Understanding Kubernetes

After a dive into learning Kubernetes I am at that magical point where i am hugely confident with it, but still have a lot to learn :)

Understanding Kubernetes is surprisingly easy, it consists of two main parts, the control plane and a set of nodes.

I recommend that you start with the idea of a cluster of computers that have various attributes for each (essentially, focus on the nodes and not the control plane).

The cluster is able to host many applications, and many instances of each type of application.

Kubernetes job is to manage the applications running on the cluster, it knows where the applications are, and how to communicate with them.

From the bottom, up.

Nodes

A node is best thought of as a physical machine. It has a set of resources, RAM, Disk, CPU, and Network, that are available for use.

Pods

A pod lives on a node. You can think of a pod as a virtual machine. There can be one or more pods per node. Each pod has its own IP address.

Containers

This is where the application lives, there can be more than one containers per pod, but they share the same IP, and cannot share a port.

These aren’t kubernetes per se, they can be any container that kubernetes can manage, docker, containerd, and so on.

Deployments and StatefulSets

There are two main ways of managing your pods in Kubernetes. One is for pods that will have no stored state, deployments. These are where your pods that manage the business logic, or API, or controller logic, will be.

The second type, the stateful sets are for applications that store state, databases. These need access to disk that will (usually) not be on the same node as the pod (but can be), instead the disk is normally somewhere that the entire cluster can access, so that the stateful container can be deployed to a pod on any node.

The deployment and stateful sets configuration documents are where the number of replica pods is determined, and where scaling is managed for that set of pods.

Note: There are DaemonSets too, but they’re not really used in the same way as the other two.

Services

The transient nature of a pod means that discovery can be problematic, so services run in front of a collection of pods and act as a load balancer inside the cluster for that set of pods.

The ClusterIP service will send traffic to a randomly selected pod that it manages. If a service definition sets ClusterIP to None then kubernetes will create a headless service.

Services use selectors to determine which pods they are managing. Selectors use labels in pod configurations to find the pods.

A service can be used to route traffic to more than one set of ports on the pods depending on the port that it receives traffic on.
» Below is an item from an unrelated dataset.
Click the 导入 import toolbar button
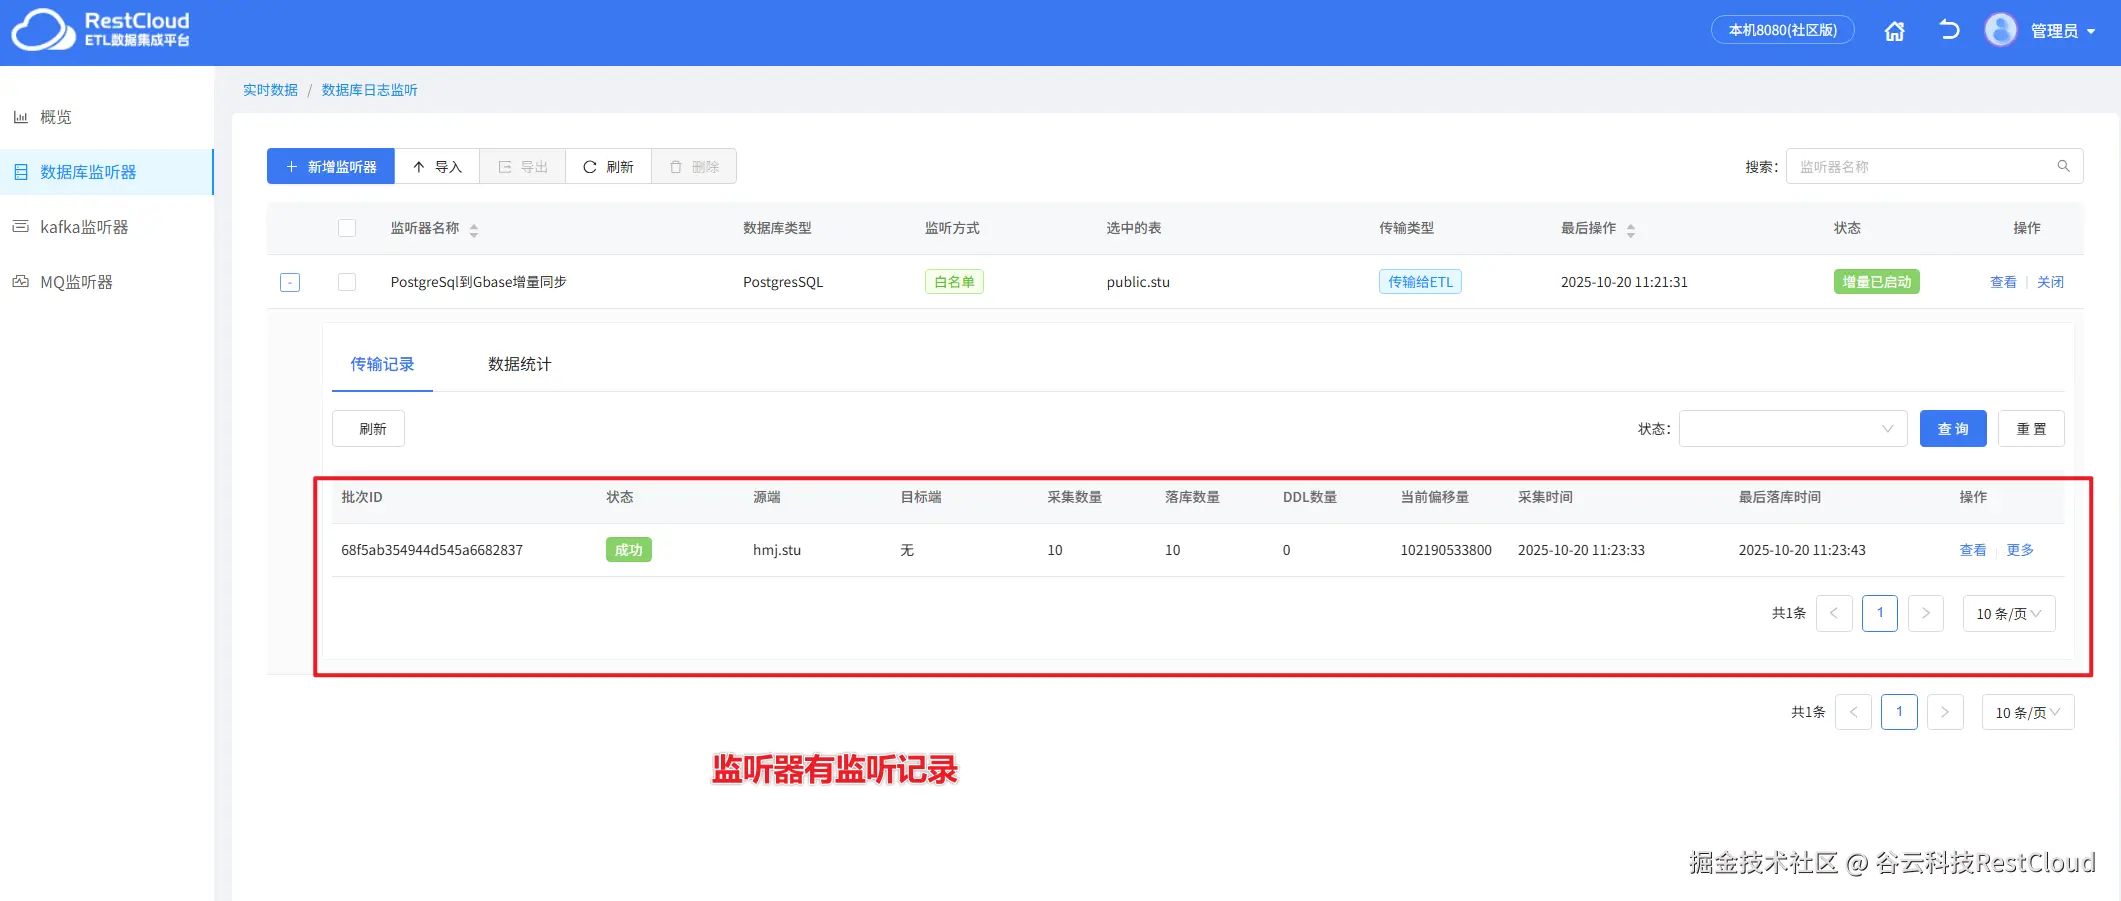2121x901 pixels. [437, 166]
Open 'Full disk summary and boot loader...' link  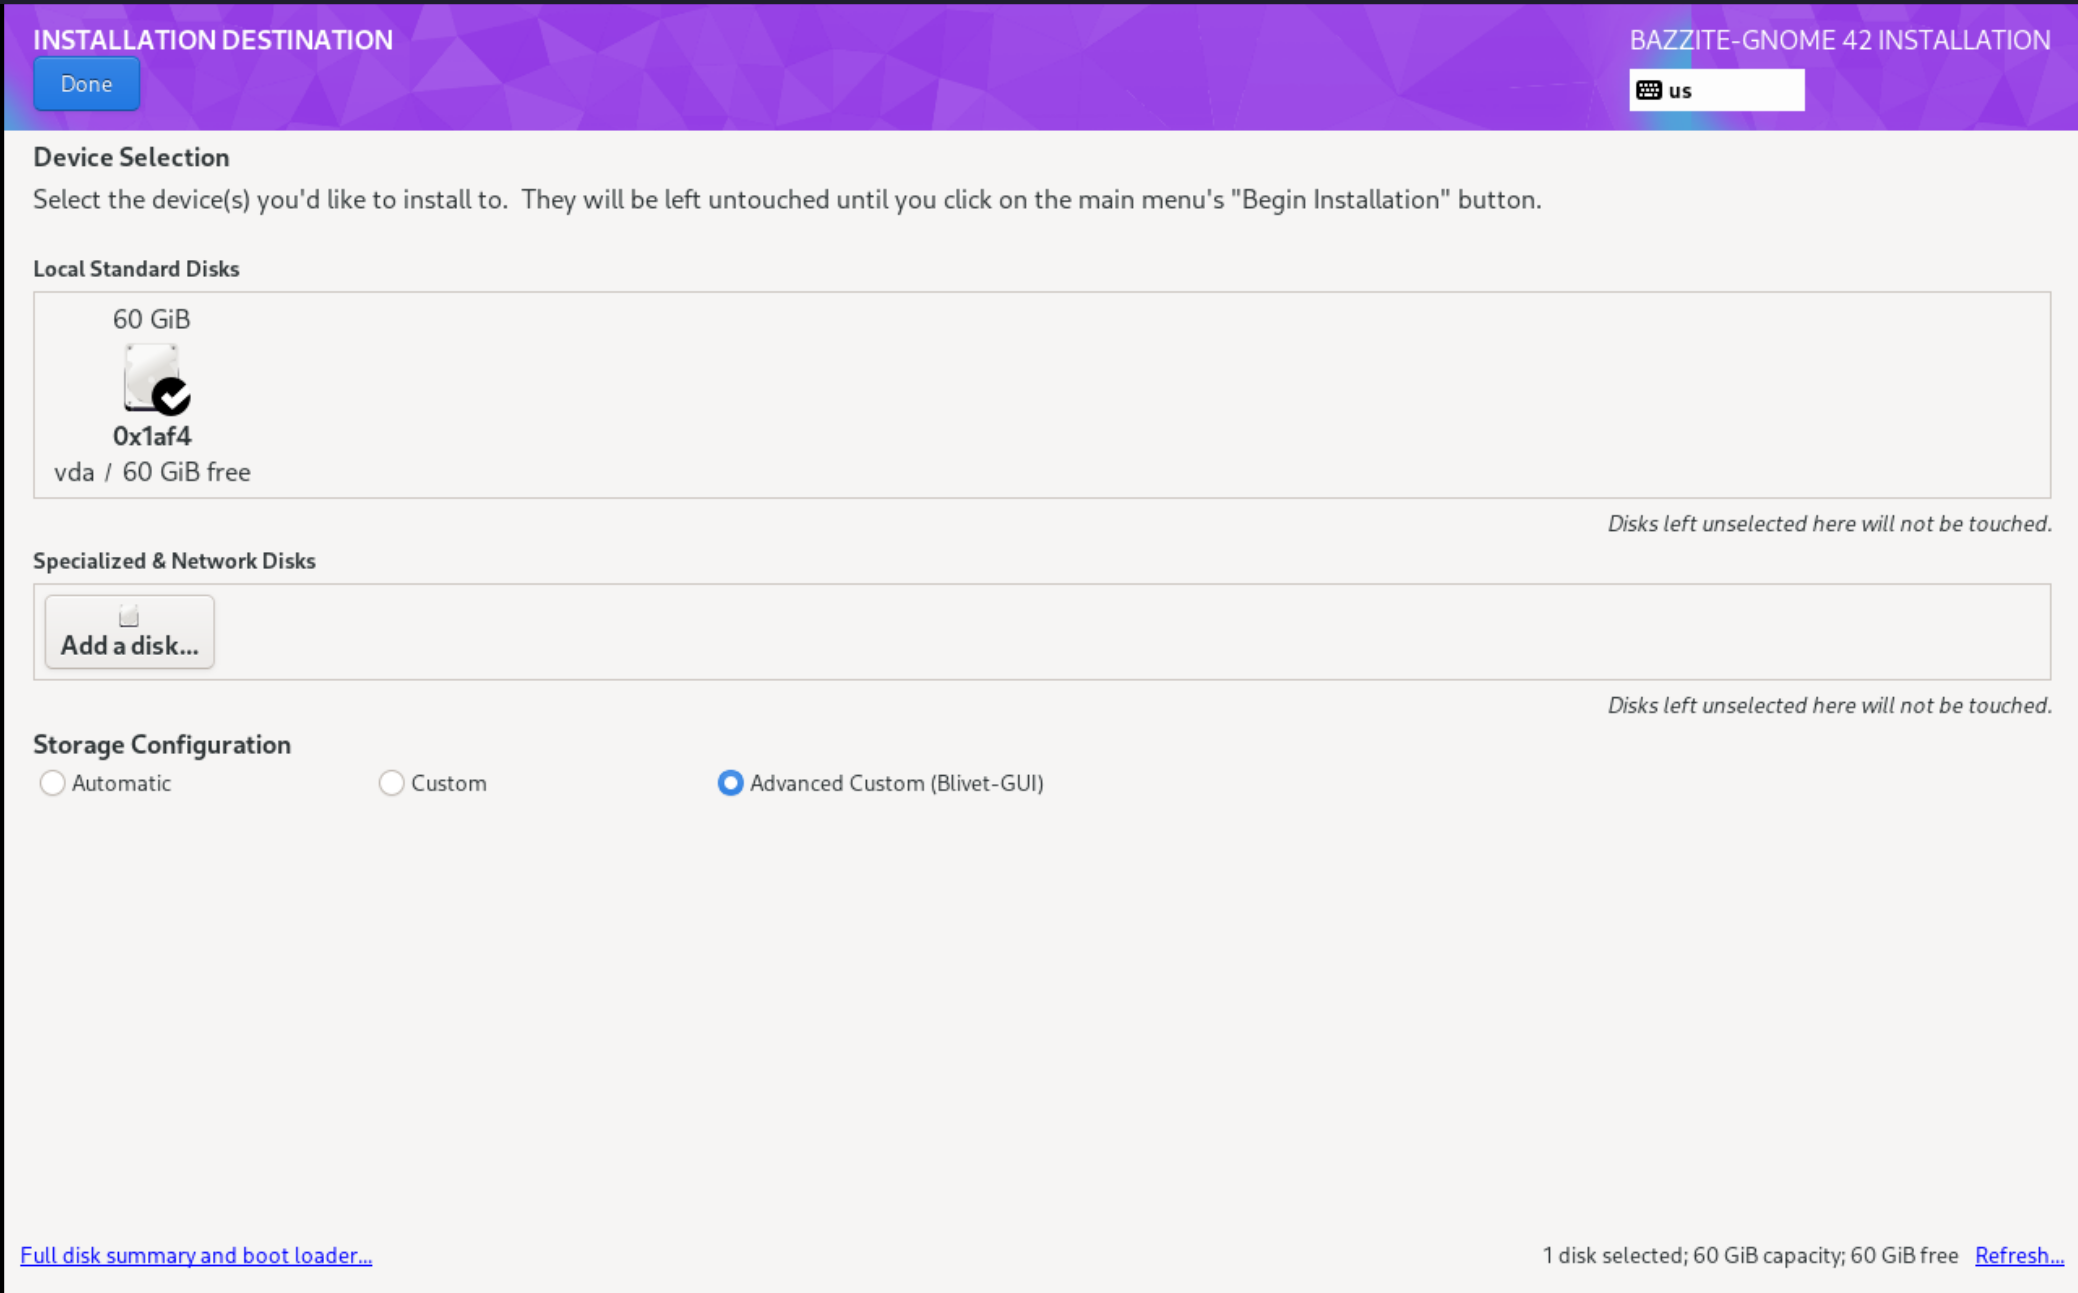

Connections to the rest of the world.

It’s all very well to have all this computing power in the cluster with all these fancy applications, but, there needs to be a way for traffic to enter/exit the cluster, and that’s where Ingress and Load Balancer come in (note; Node Port also allows traffic in, but it shouldn’t be used directly in prod and, instead, Load balancer will create one and manage it).

Ingress, Loadbalancer, and Node Port are all services, like ClusterIP.

Ingress is, essentially, a reverse proxy, that receives requests to your cluster on a (presumably) public IP, and routes the request to the correct service that manages the pods that satisfy the request (which might involve contacted other services that manage other pods).

You can think of an ingress like a nginx or apache2 reverse proxy, different routes get matched to different services on whatever port they’re configured for.

A LoadBalancer is typically used in conjunction with a cloud service provider’s load balancer. Meaning that the cloud service load balancer holds the public IP, it forwards traffic to the LoadBalancer service that then forwards the traffic to the appropriate service inside the cluster.

Summary

This should have created a good picture in your mind of what you are doing when you configure kubernetes.